Return the entries below in full. Keep every word as it is.
**** INFORMATION PROVIDED ****
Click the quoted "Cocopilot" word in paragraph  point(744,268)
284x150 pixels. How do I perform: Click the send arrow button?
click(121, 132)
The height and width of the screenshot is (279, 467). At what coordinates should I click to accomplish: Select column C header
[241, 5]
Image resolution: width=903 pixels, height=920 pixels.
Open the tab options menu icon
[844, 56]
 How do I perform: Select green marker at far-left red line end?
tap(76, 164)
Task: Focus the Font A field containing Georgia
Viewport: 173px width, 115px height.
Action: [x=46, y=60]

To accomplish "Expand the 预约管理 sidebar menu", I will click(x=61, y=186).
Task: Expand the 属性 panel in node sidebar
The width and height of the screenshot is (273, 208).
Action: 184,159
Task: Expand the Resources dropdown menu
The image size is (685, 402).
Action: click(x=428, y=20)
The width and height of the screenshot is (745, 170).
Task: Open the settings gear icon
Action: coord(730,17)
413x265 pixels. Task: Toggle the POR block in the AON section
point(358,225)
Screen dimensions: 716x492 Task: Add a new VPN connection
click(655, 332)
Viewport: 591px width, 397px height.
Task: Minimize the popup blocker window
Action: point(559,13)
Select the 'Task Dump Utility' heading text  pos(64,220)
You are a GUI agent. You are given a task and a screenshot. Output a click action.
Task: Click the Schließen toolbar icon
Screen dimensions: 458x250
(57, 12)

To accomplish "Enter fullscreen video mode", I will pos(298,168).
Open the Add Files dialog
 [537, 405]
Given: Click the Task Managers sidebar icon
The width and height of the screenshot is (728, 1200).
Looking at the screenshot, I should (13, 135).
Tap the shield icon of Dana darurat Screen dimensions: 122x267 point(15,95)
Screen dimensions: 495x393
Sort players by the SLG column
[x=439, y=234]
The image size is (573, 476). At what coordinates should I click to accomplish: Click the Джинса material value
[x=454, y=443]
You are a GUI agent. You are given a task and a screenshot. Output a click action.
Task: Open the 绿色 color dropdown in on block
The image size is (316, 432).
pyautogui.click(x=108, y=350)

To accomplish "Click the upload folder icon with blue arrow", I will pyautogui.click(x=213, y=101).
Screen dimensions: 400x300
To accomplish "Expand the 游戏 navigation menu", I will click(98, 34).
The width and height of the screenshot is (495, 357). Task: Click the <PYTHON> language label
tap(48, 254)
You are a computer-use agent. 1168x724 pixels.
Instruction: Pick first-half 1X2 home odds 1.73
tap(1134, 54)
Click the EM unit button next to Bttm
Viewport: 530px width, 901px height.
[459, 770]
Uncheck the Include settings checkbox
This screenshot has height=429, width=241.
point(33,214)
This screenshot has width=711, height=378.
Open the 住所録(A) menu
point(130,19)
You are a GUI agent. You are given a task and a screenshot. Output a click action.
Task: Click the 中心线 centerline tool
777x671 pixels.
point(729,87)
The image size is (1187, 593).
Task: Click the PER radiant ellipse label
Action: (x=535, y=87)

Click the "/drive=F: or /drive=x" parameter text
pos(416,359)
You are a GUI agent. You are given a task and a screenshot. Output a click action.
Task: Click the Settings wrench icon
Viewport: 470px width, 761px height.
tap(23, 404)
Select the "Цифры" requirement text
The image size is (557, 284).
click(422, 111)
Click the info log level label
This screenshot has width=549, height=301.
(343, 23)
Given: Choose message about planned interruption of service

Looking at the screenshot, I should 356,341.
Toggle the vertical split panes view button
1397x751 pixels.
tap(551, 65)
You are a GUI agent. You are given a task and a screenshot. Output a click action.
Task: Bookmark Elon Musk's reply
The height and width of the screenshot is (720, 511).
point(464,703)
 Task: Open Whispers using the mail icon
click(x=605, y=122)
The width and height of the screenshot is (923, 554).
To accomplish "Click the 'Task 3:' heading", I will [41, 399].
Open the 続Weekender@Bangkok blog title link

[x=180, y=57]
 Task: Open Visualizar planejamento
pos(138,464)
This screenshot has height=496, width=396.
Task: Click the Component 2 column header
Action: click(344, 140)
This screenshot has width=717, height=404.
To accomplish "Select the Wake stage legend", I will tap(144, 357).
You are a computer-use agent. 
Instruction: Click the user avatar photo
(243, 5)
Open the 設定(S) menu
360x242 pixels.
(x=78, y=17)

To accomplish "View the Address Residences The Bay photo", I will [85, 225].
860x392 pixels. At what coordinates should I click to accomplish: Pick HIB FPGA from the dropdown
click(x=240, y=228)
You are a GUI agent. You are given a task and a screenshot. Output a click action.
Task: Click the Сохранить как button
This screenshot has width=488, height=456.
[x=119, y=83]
****
- EXERCISE RESULT
Click the quoted "Cocopilot" word in paragraph  point(744,268)
284x150 pixels. How do I perform: Click the send arrow button?
click(121, 132)
The height and width of the screenshot is (279, 467). At what coordinates should I click to accomplish: Select column C header
[241, 5]
Image resolution: width=903 pixels, height=920 pixels.
Open the tab options menu icon
[844, 56]
 How do I perform: Select green marker at far-left red line end?
tap(76, 164)
Task: Focus the Font A field containing Georgia
Viewport: 173px width, 115px height.
Action: [x=46, y=60]

To accomplish "Expand the 预约管理 sidebar menu", I will click(x=61, y=186).
Task: Expand the 属性 panel in node sidebar
The width and height of the screenshot is (273, 208).
Action: 184,159
Task: Expand the Resources dropdown menu
The image size is (685, 402).
Action: click(x=428, y=20)
The width and height of the screenshot is (745, 170).
Task: Open the settings gear icon
Action: coord(730,17)
413x265 pixels. Task: Toggle the POR block in the AON section
point(358,225)
Screen dimensions: 716x492 Task: Add a new VPN connection
click(655, 332)
Viewport: 591px width, 397px height.
Task: Minimize the popup blocker window
Action: point(559,13)
Select the 'Task Dump Utility' heading text  pos(64,220)
You are a GUI agent. You are given a task and a screenshot. Output a click action.
Task: Click the Schließen toolbar icon
Screen dimensions: 458x250
(57, 12)

To accomplish "Enter fullscreen video mode", I will pos(298,168).
Open the Add Files dialog
 [537, 405]
Given: Click the Task Managers sidebar icon
The width and height of the screenshot is (728, 1200).
Looking at the screenshot, I should (13, 135).
Tap the shield icon of Dana darurat Screen dimensions: 122x267 point(15,95)
Screen dimensions: 495x393
Sort players by the SLG column
[x=439, y=234]
The image size is (573, 476). At what coordinates should I click to accomplish: Click the Джинса material value
[x=454, y=443]
You are a GUI agent. You are given a task and a screenshot. Output a click action.
Task: Open the 绿色 color dropdown in on block
The image size is (316, 432).
pyautogui.click(x=108, y=350)

To accomplish "Click the upload folder icon with blue arrow", I will pyautogui.click(x=213, y=101).
Screen dimensions: 400x300
To accomplish "Expand the 游戏 navigation menu", I will click(98, 34).
The width and height of the screenshot is (495, 357). Task: Click the <PYTHON> language label
tap(48, 254)
You are a computer-use agent. 1168x724 pixels.
Instruction: Pick first-half 1X2 home odds 1.73
tap(1134, 54)
Click the EM unit button next to Bttm
Viewport: 530px width, 901px height.
[459, 770]
Uncheck the Include settings checkbox
This screenshot has height=429, width=241.
point(33,214)
This screenshot has width=711, height=378.
Open the 住所録(A) menu
point(130,19)
You are a GUI agent. You are given a task and a screenshot. Output a click action.
Task: Click the 中心线 centerline tool
777x671 pixels.
point(729,87)
The image size is (1187, 593).
Task: Click the PER radiant ellipse label
Action: (x=535, y=87)

Click the "/drive=F: or /drive=x" parameter text
pos(416,359)
You are a GUI agent. You are given a task and a screenshot. Output a click action.
Task: Click the Settings wrench icon
Viewport: 470px width, 761px height.
tap(23, 404)
Select the "Цифры" requirement text
The image size is (557, 284).
click(422, 111)
Click the info log level label
This screenshot has width=549, height=301.
(343, 23)
Given: Choose message about planned interruption of service

Looking at the screenshot, I should 356,341.
Toggle the vertical split panes view button
1397x751 pixels.
tap(551, 65)
You are a GUI agent. You are given a task and a screenshot. Output a click action.
Task: Bookmark Elon Musk's reply
The height and width of the screenshot is (720, 511).
point(464,703)
 Task: Open Whispers using the mail icon
click(x=605, y=122)
The width and height of the screenshot is (923, 554).
To accomplish "Click the 'Task 3:' heading", I will [41, 399].
Open the 続Weekender@Bangkok blog title link

[x=180, y=57]
 Task: Open Visualizar planejamento
pos(138,464)
This screenshot has height=496, width=396.
Task: Click the Component 2 column header
Action: click(344, 140)
This screenshot has width=717, height=404.
To accomplish "Select the Wake stage legend", I will tap(144, 357).
You are a computer-use agent. 
Instruction: Click the user avatar photo
(243, 5)
Open the 設定(S) menu
360x242 pixels.
(x=78, y=17)

To accomplish "View the Address Residences The Bay photo", I will [85, 225].
860x392 pixels. At what coordinates should I click to accomplish: Pick HIB FPGA from the dropdown
click(x=240, y=228)
You are a GUI agent. You are given a task and a screenshot. Output a click action.
Task: Click the Сохранить как button
This screenshot has width=488, height=456.
[x=119, y=83]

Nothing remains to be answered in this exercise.